39

I reading this code, and have this line

 switch (!!up + !!left) {

what is !! operator ? two logical NOT ?

9
  • Yup. Sounds like whoever wrote that didn't quite know what they were doing.
    – AndyG
    Apr 24, 2012 at 23:13
  • 5
    Did you think to, you know, try it and find out? Apr 24, 2012 at 23:14
  • 3
    @SauceMaster: On the contrary. The double not trick is used very often.

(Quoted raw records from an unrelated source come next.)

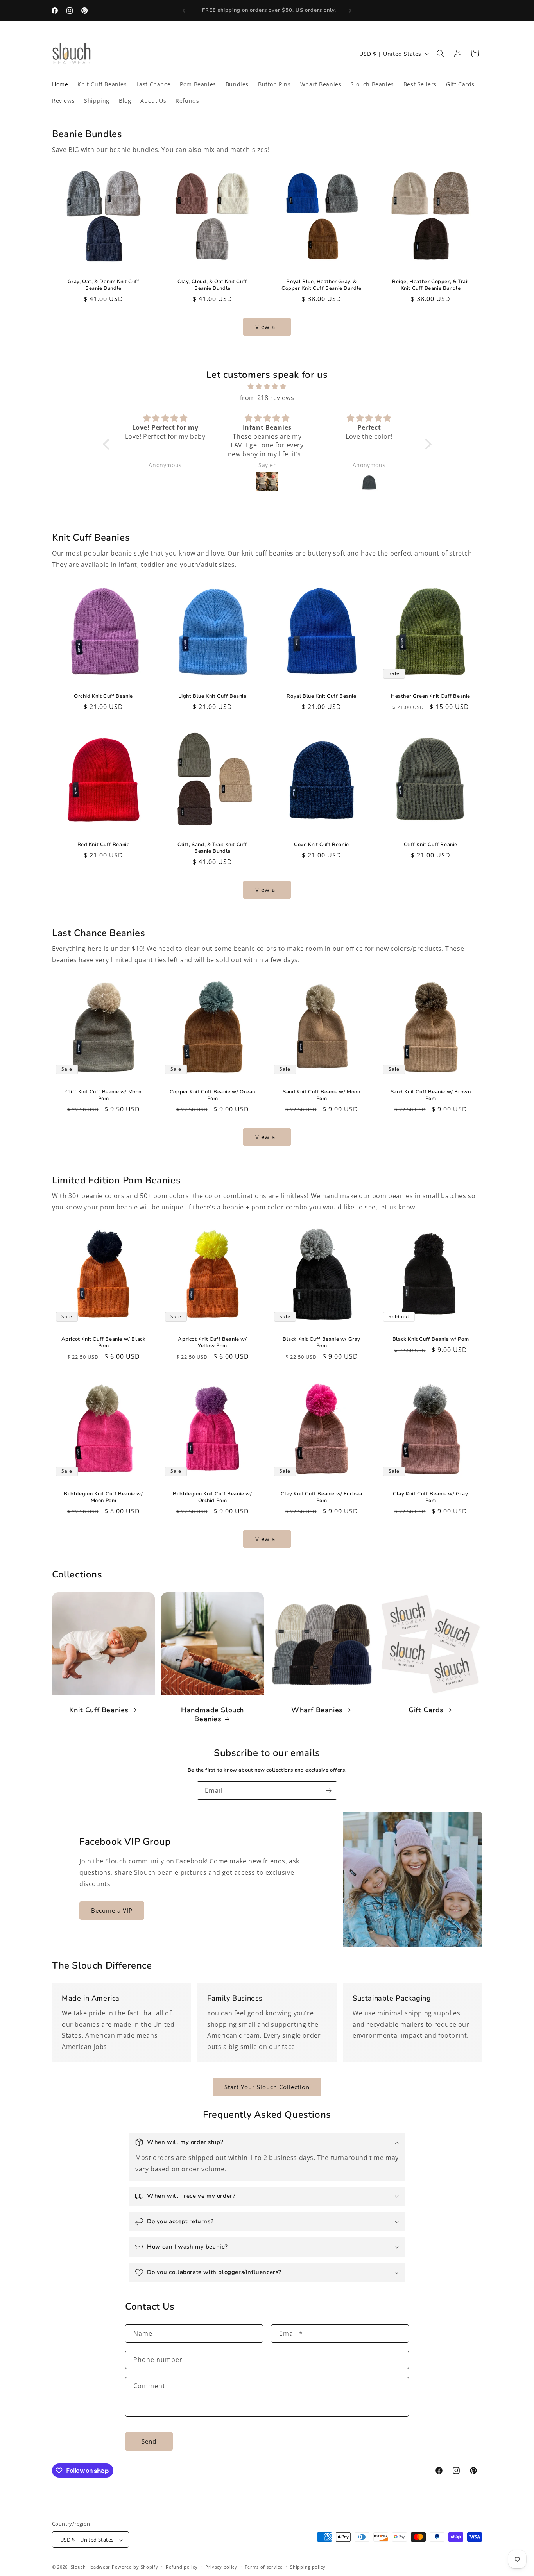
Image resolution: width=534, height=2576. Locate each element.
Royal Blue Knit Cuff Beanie (321, 696)
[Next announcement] (350, 10)
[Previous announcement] (183, 10)
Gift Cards (426, 1710)
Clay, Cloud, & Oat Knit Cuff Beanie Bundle (212, 285)
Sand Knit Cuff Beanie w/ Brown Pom (431, 1095)
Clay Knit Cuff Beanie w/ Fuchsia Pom (321, 1497)
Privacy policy (221, 2567)
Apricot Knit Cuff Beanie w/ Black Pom (103, 1342)
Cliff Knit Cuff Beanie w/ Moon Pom (103, 1095)
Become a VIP (112, 1910)
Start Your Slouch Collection (267, 2087)
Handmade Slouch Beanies (212, 1715)
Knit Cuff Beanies (99, 1710)
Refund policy (181, 2567)
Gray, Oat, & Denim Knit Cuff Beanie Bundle (104, 285)
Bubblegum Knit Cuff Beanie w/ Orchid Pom (212, 1497)
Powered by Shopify (135, 2567)
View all (267, 326)
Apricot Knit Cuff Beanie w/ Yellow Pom (212, 1342)
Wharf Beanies (317, 1710)
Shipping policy (308, 2567)
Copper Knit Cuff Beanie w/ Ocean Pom (212, 1095)
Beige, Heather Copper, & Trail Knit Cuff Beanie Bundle (430, 285)
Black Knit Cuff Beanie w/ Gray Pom (321, 1342)
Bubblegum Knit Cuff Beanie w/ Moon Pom (103, 1497)
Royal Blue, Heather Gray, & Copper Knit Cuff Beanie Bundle (321, 285)
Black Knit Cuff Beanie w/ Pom (430, 1339)
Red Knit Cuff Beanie (103, 844)
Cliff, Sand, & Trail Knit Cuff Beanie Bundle (212, 848)
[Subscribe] (328, 1790)
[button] (440, 53)
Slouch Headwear (91, 2567)
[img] (267, 386)
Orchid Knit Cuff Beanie (103, 696)
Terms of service (263, 2567)
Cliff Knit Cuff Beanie (430, 844)
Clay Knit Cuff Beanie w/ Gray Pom (430, 1497)
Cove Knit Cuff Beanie (321, 844)
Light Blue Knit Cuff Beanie (212, 696)
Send (149, 2441)
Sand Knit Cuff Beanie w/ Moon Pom (321, 1095)
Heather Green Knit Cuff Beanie (430, 696)
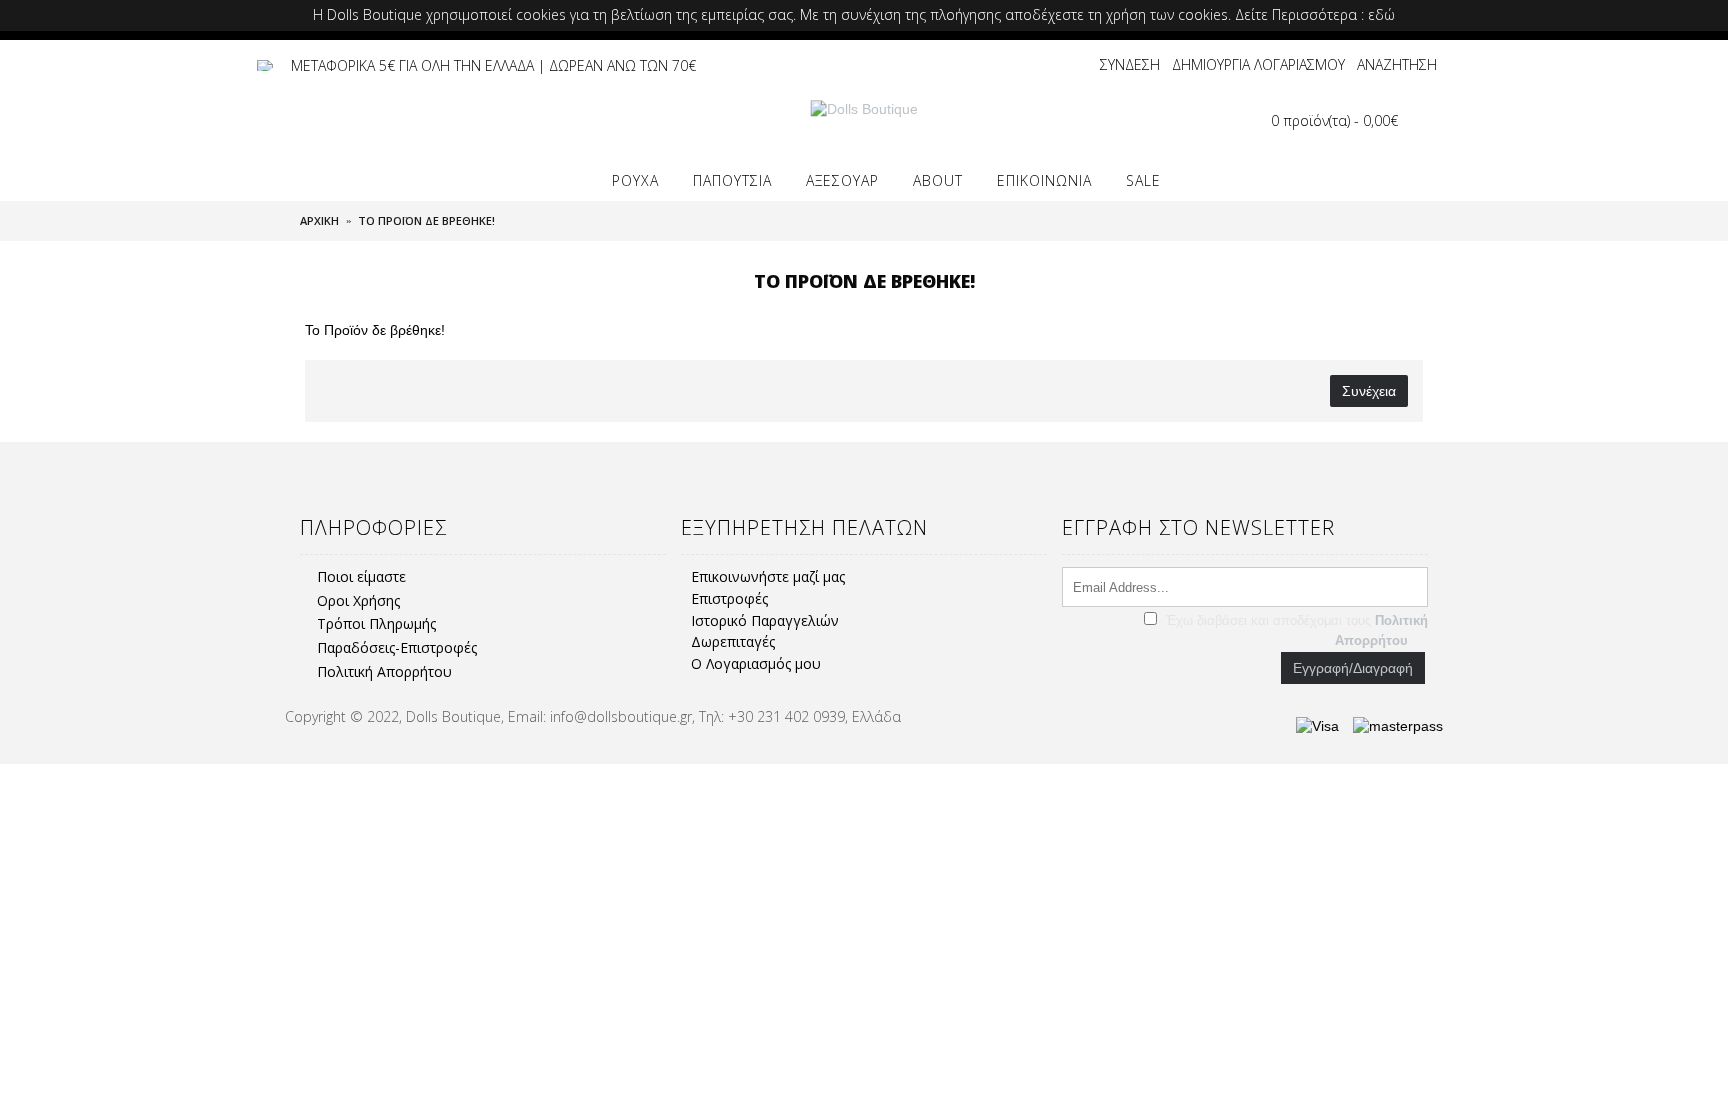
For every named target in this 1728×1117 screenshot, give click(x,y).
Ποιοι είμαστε (361, 576)
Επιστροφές (729, 598)
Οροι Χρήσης (358, 600)
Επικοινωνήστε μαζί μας (768, 576)
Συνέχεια (1369, 391)
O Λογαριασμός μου (756, 663)
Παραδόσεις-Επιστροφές (397, 647)
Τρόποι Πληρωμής (376, 623)
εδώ (1381, 14)
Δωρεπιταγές (733, 641)
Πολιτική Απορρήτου (384, 671)
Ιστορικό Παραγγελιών (765, 620)
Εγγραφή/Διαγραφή (1353, 668)
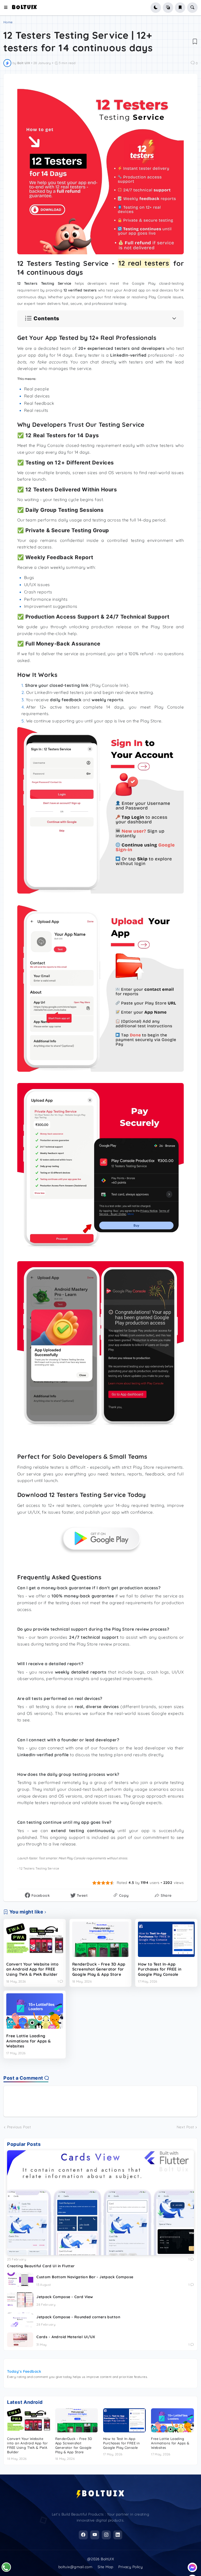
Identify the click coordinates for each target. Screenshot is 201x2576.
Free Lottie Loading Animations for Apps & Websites (28, 2041)
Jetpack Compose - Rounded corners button (78, 2317)
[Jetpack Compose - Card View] (20, 2299)
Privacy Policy (130, 2566)
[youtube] (94, 2534)
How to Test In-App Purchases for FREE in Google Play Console (159, 1969)
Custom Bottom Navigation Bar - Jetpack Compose (84, 2277)
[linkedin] (117, 2534)
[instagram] (106, 2534)
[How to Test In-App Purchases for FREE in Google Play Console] (166, 1939)
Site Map (105, 2566)
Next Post (185, 2127)
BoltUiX (24, 8)
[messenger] (192, 2567)
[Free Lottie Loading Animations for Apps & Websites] (34, 2011)
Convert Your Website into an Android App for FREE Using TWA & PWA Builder (32, 1969)
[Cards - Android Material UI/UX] (20, 2339)
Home (8, 22)
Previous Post (19, 2127)
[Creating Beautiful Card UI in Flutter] (100, 2202)
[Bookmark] (195, 41)
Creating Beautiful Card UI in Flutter (41, 2266)
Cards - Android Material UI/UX (65, 2336)
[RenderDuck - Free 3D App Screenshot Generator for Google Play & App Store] (100, 1939)
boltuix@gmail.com (75, 2566)
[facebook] (83, 2534)
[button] (7, 7)
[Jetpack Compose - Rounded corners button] (20, 2320)
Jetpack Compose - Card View (64, 2296)
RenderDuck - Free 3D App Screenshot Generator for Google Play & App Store (98, 1969)
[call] (6, 2567)
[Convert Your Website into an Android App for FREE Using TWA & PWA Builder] (34, 1939)
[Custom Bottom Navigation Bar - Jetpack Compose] (20, 2279)
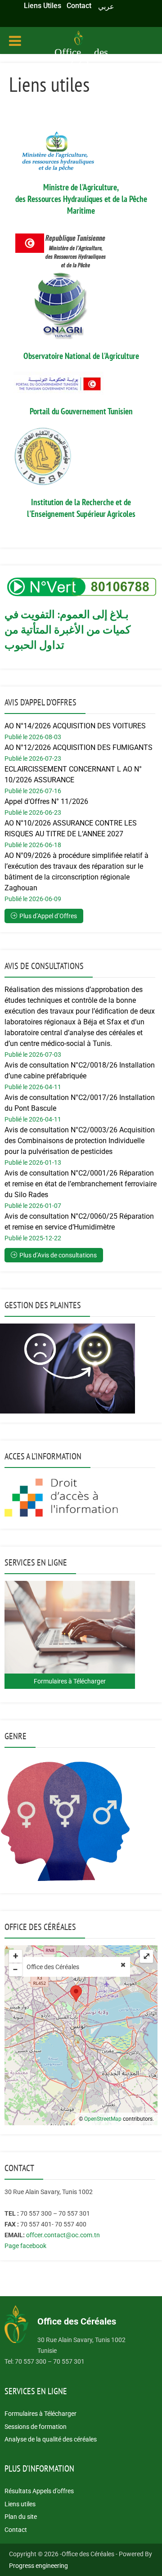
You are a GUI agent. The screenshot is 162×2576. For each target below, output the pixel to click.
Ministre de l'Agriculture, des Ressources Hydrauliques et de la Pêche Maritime (81, 199)
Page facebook (25, 2245)
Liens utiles (20, 2504)
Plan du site (20, 2516)
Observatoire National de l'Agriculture (81, 355)
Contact (15, 2529)
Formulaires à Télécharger (40, 2413)
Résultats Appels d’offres (39, 2491)
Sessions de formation (35, 2426)
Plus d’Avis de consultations (58, 1255)
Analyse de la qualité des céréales (50, 2439)
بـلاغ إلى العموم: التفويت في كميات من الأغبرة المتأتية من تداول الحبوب (67, 629)
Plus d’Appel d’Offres (48, 916)
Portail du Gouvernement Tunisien (81, 411)
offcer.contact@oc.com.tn (63, 2235)
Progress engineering (38, 2565)
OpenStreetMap (103, 2119)
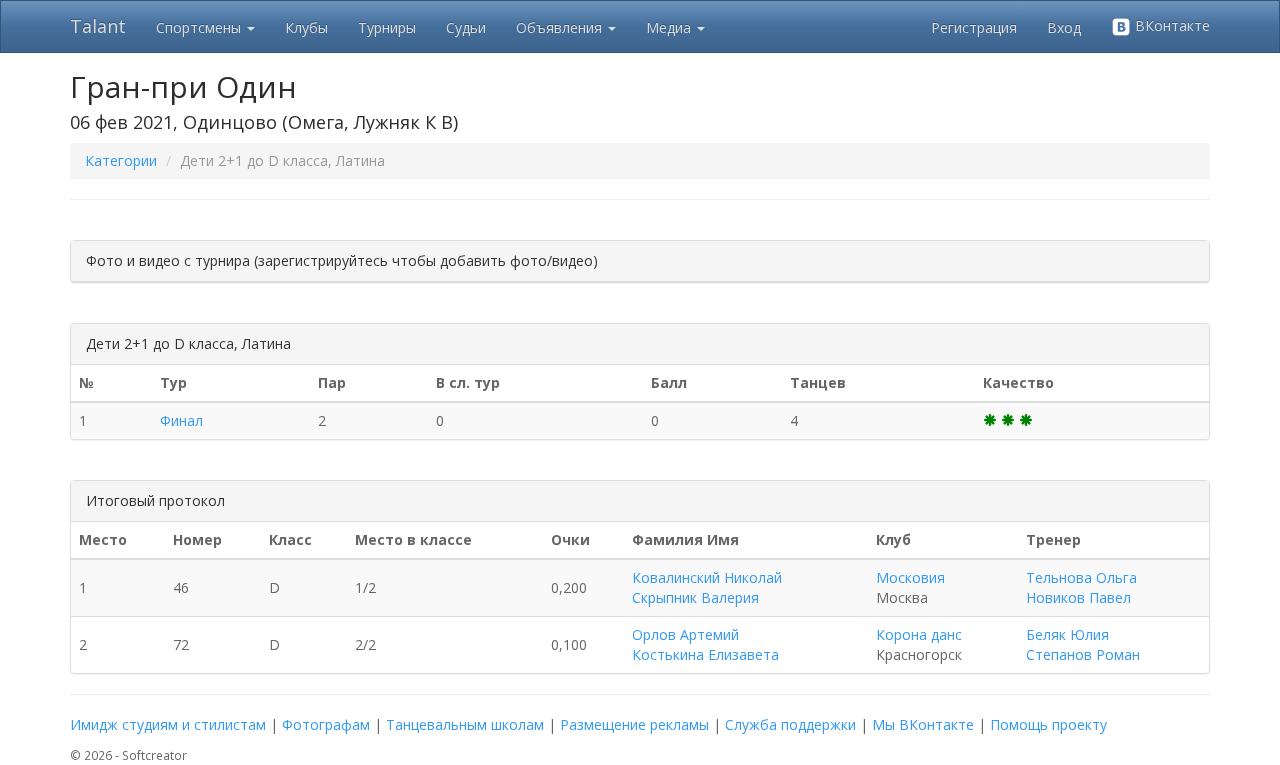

The Linux kernel source has some uses of it, and I'm pretty sure that the kernel hackers know what they are doing.
    – C2H5OH
    Apr 24, 2012 at 23:15
  • 11
    It's the logical-yes operator. Apr 24, 2012 at 23:25
  • 5
    @weston (up || left) will yield 0 or 1, whereas (!!up + !!left) will yield 0, 1, or 2.
    – kittemon
    Apr 27, 2012 at 17:17

4 Answers 4

59

yes, it's two nots.

!!a is 1 if a is non-zero and 0 if a is 0

You can think of !! as clamping, as it were, to {0,1}. I personally find the usage a bad attempt to appear fancy.

4
  • 18
    not to be confused with a double knot, which is hard to get out of. Apr 24, 2012 at 23:14
  • 6
    It's not so much "clamping" as it is "normalizing".
    – kittemon
    Apr 24, 2012 at 23:18
  • 9
    If you don't like it, what would you prefer? (_Bool) (or (bool) if stdbool.h has been included) works on C99 but it seems gratuitously dependent on C99, and I find a lot fewer people understand how cast-to-bool works than understand the !! idiom. The other alternative, expr?1:0, is just ugly and gratuitously verbose. Apr 25, 2012 at 0:06
  • "a bad attempt to appear fancy" 💕
    – Rob
    Apr 14, 2020 at 18:43
15

You can imagine it like this:

!(!(a))

If you do it step by step, this make sense

result = !42;    //Result = 0
result = !(!42)  //Result = 1 because !0 = 1  

This will return 1 with any number (-42, 4.2f, etc.) but only with 0, this will happens

result = !0;    //Result = 1
result = !(!0)  //result = 0
8

!! is a more-portable (pre-C99) alternative to (_Bool).

4

You're right. It's two nots. To see why one would do this, try this code:

#include <stdio.h>

int foo(const int a)
{
    return !!a;
}

int main()
{
    const int b = foo(7);
    printf(
        "The boolean value is %d, "
        "where 1 means true and 0 means false.\n",
        b
    );
    return 0;
}

It outputs The boolean value is 1, where 1 means true and 0 means false. If you drop the !!, though, it outputs The boolean value is 7, where 1 means true and 0 means false.